The Fox of the Southern Swamp

 

“There was once a brave patriot working away in the swampy country of South Carolina. This man was General Marion; and so wise was he, and so brave, and succeeded in stealing such marches upon the enemies in this southern district, that he was called the ‘fox of the southern swamp.’

General Marion had a camp in a swamp, among the forests and tangled grasses and mosses – a place so hidden and so hard to enter, that no one cared to attempt an attack upon him. From this place Marion and his men used to march forth to battle. At one time a British officer was brought into this camp to talk with Marion about some prisoners. After they had arranged matters, Marion invited the young officer to dine with him.
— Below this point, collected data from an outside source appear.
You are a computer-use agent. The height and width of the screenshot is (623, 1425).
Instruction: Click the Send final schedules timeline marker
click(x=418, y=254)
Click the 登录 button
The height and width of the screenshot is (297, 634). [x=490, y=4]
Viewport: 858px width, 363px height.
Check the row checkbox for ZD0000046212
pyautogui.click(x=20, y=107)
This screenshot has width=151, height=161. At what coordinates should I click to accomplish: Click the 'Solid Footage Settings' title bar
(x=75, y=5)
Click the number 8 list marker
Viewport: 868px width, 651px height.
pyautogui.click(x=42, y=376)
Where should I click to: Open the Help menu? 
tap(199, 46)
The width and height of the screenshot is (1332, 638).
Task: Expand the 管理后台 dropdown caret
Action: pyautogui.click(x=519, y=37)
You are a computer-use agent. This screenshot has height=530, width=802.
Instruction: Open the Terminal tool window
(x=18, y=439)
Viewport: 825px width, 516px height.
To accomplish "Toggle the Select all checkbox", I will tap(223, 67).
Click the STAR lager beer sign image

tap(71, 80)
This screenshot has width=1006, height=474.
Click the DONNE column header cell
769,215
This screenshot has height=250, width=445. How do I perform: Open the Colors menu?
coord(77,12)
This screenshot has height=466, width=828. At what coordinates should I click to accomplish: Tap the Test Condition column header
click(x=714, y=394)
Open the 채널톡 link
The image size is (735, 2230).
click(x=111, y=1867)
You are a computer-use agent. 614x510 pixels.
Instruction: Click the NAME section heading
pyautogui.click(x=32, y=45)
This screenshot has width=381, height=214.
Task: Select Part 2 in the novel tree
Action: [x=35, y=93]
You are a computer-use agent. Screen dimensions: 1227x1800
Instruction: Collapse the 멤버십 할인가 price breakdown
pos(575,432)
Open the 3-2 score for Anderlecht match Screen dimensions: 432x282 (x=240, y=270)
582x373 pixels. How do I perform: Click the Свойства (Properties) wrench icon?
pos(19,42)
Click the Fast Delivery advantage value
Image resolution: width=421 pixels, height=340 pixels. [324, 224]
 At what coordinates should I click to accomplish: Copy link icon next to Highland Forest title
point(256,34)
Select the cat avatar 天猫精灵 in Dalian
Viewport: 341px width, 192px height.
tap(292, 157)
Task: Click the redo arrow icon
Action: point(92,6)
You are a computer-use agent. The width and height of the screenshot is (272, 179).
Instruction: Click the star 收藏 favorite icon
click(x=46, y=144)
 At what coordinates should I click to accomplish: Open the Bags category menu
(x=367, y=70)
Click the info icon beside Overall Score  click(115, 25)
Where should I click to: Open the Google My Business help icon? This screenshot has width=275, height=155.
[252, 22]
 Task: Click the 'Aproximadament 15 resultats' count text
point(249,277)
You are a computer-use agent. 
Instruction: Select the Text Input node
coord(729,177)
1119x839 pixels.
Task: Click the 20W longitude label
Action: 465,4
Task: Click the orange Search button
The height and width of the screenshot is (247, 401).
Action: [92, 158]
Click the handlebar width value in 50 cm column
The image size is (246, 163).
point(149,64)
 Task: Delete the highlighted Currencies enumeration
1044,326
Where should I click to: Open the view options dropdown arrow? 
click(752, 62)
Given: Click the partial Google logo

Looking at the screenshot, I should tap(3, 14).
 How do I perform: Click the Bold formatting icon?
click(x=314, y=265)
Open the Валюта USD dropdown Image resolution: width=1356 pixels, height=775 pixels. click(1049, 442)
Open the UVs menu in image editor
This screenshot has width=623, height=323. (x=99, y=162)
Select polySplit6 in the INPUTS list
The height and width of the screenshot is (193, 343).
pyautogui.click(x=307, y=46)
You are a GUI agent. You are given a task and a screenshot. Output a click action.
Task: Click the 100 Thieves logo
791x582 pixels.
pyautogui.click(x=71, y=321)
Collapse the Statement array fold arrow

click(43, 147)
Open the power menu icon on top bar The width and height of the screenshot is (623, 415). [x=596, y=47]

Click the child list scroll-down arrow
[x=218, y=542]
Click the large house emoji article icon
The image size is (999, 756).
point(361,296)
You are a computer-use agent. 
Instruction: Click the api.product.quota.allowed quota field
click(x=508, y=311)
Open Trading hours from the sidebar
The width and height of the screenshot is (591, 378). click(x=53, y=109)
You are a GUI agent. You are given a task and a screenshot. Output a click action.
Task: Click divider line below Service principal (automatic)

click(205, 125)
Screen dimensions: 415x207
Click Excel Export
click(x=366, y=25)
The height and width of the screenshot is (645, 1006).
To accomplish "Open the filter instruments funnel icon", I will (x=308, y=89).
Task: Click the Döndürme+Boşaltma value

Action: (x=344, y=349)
The officer accepted; but when he was taken to the ‘mess-room,’ and saw only a pine log for a table on which were heaped nothing but baked potatoes, he asked in astonishment, ‘Is this all you have for dinner?’ ‘This is all,’ answered General Marion, ‘and we thought ourselves fortunate in having more potatoes than usual when we had a visitor to dine with us.’ ‘You must have good pay to make up for such living,’ said the officer. ‘On the contrary,’ answered Marion, ‘I have never received a dollar, nor has one of my men.’ ‘What on earth are you fighting for?’ ‘For the love of liberty,’ answered the hero. The story says that the young officer went back to Charleston and resigned his position in the English army, saying he would not fight against men who fought from such motives, and were willing to endure such hardships.”